ADVERBIAL CLAUSES
With reference to adverbial clauses a question arises that is not always easy to answer, namely: whether they modify some part of the main clause or the main clause as a whole. The answer may prove to be different for different types of adverbial clauses and the question will have to be considered for each type separately. The criteria to be applied in settling this question have, however (at least partly), to be stated in advance.
We will first try out a method that has proved valid, on the whole, for determining whether a clause is an object clause or not. It will serve both for finding whether a clause is an adverbial clause or not, and if it is one, what it modifies. The method consists in dropping the clause in question and finding out what has been lost by dropping it and what part of the main clause has been affected by the omission (it may be the whole of the main clause). If this method does not yield satisfactory results in some particular case we will think of possible other ways of ascertaining the function of the subordinate clause.

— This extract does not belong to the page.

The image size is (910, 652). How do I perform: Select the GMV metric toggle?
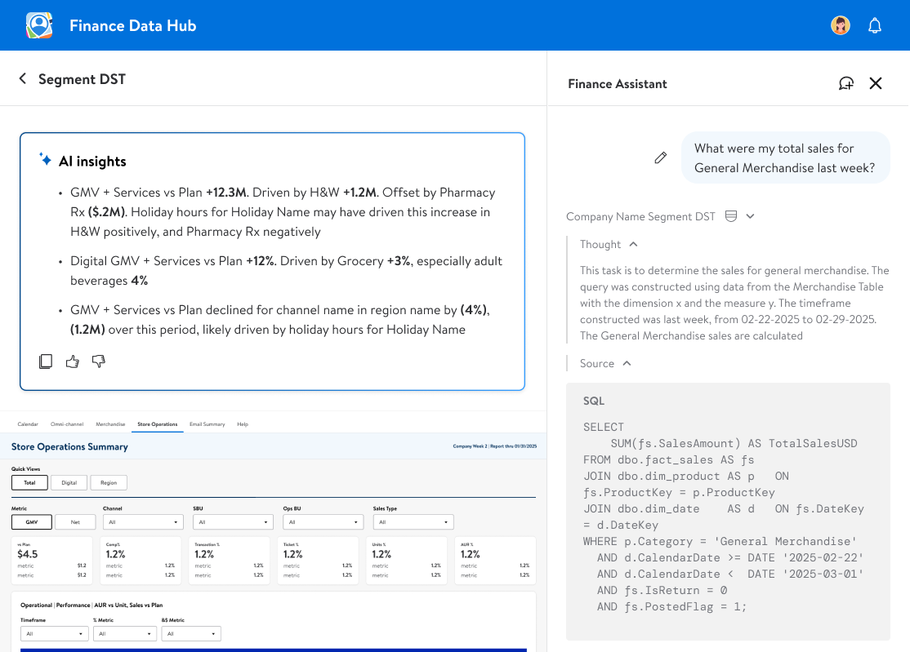[32, 521]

The conjunctions introducing adverbial subordinate clauses are numerous and differ from each other in the degree of definiteness of meaning. While some of them have a narrow meaning, so that, seeing the conjunction, we may be certain that the adverbial clause belongs to a certain type (for example, if the conjunction is because, there is no doubt that the adverbial clause is a clause of cause), other conjunctions have so wide a meaning that we cannot determine the type of adverbial clause by having a look at the con-junction alone: thus, the conjunction as may introduce different types of clauses, and so can the conjunction while. With these conjunctions, other words in the sentence prove decisive in determining the type of adverbial clause introduced by the conjunction.

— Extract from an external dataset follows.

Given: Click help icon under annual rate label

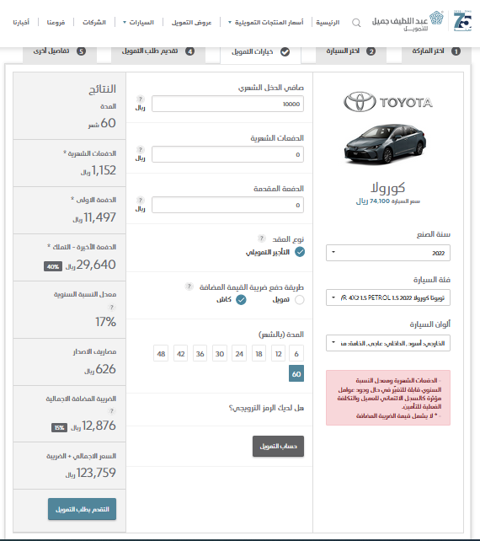Looking at the screenshot, I should [111, 307].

TYPES OF ADVERBIAL CLAUSES
Some adverbial clauses can be easily grouped under types more or less corresponding to the types of adverbial modifiers in a simple sentence, which have been considered above. Others are more specific for the complex sentence and do not fit into "pigeonholes" arranged in accordance with the analysis of the simple sentence. Among those that will easily fit into such "pigeonholes" are clauses denoting place, those denoting time (or temporal clauses), clauses of cause, purpose, and concession, and also those of result. There are also clauses of comparison and of degree.